Araştırmacılar kısaca Hamlet adını verdikleri bu proteinin, sayıları giderek artan antibiyotiğe dayanıklı bakterilerin gücünü kırmada önemli bir rol oynayabileceği sonucuna vardı.
İnsan sütü ve protein bileşiğinin, kanserle mücadelede etkin bir silah olduğu biliniyor. Bu bileşik, kanser hücrelerinin can damarı olan mitokondrileri imha ediyor. Hücrelerde enerji üretim merkezleri olarak işlev yapan mitokondrilerin imhası da hücrenin ölümü anlamına geliyor. Araştırmacılar, Hamlet’in de aynı şekilde ilaca dayanıklı bakterilerdeki mitokondrileri imha edebileceği sonucuna vardı.

■ Yapılacak işlem A
Hamlet proteini metninde "-iyor" ekiyle biten cümlelerin son sözcüklerini sırayla listeleyin.
■ Yapılacak işlem B
Hamlet proteini metnine göre aşağıdaki soruları lütfen yanıtlayın.
(i) Araştırmacılar proteine kısaca hangi adı verdi?
(ii) Mitokondriler hücrelerde hangi işlevi görüyor?
(iii) İnsan sütü ve protein bileşiği neyle mücadelede etkin bir silah olarak biliniyor?
■ Yapılacak işlem C
Hamlet proteini metninin devamını son cümlesinden sonra gelecek şekilde yazın.
Aşağıdaki kayıtların bu metinle hiçbir ilgisi yoktur.

■ Veri kümesinden kesitler
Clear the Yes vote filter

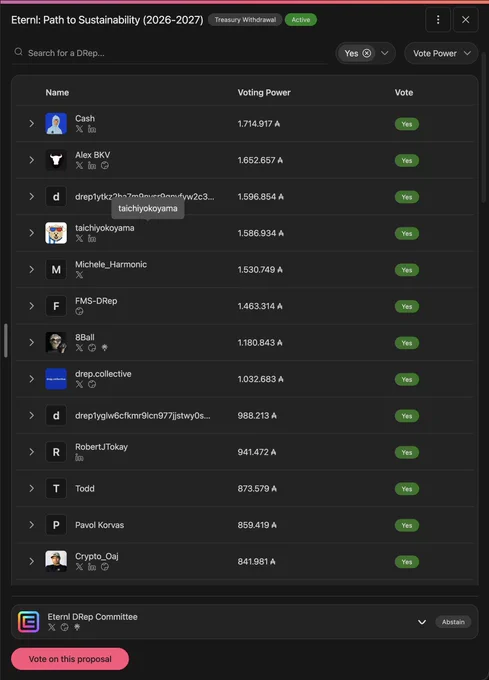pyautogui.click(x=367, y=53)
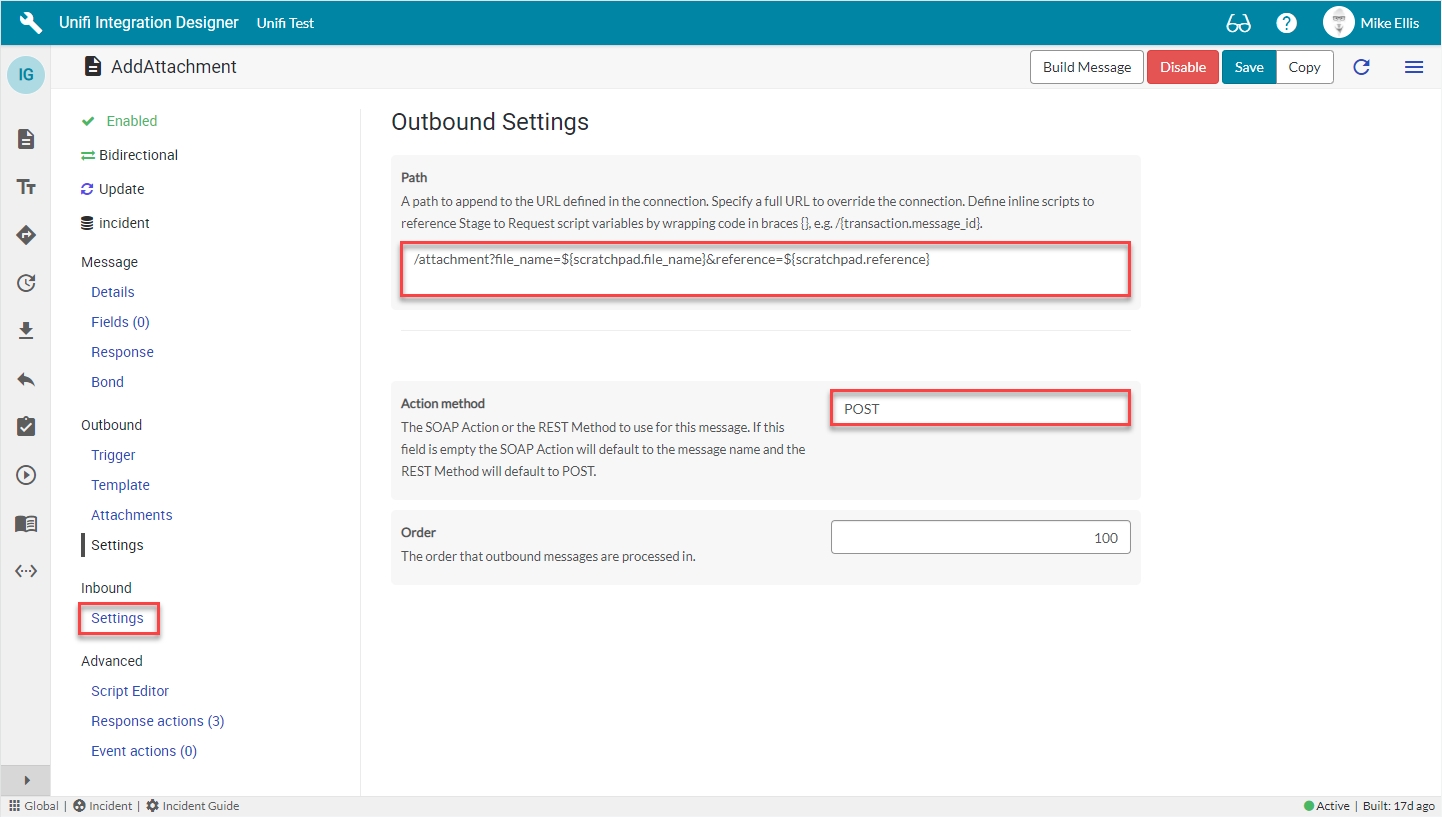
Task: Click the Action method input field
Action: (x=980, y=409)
---
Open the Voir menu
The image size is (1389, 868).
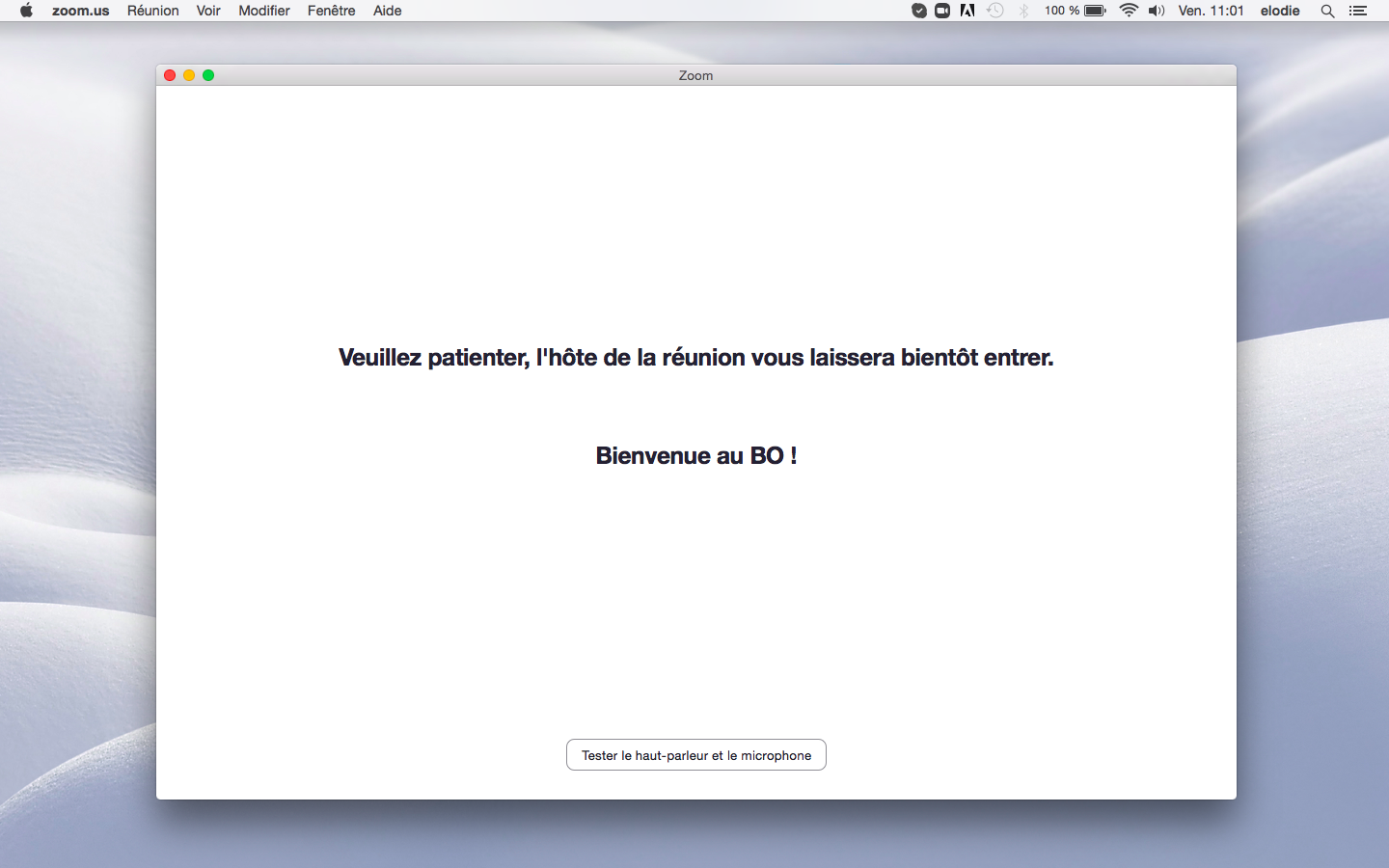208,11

■ Yanıt bölümü A
biliniyor, ediyor, geliyor

■ Yanıt bölümü B
(i) Hamlet
(ii) Enerji üretim merkezleri olarak işlev yapıyor.
(iii) Kanserle

■ Yanıt bölümü C
New York Üniversitesi’nde bağışıklık sistemi ve mikrobiyoloji uzmanı olan Anders Hakansson, anne sütünde, yeni doğan bebekleri üst solunum yolu enfeksiyonlarına karşı koruyacak maddeler ararken Hamlet proteinini keşfetmiş. Hakansson’a göre Hamlet de, antibiyotikler de tek başına ilaca dirençli bakterileri öldüremiyor. Ancak ikisi bir araya geldiğinde bu bakterilere karşı güçlü bir silah haline geliyor.
Kar oranının azalması yüzünden ilaç firmalarının yeni antibiyotik geliştirmeye ilgisinin azaldığını vurgulayan Hakansson, Hamlet’in mevcut antibiyotiklere eklenebileceğini söylüyor.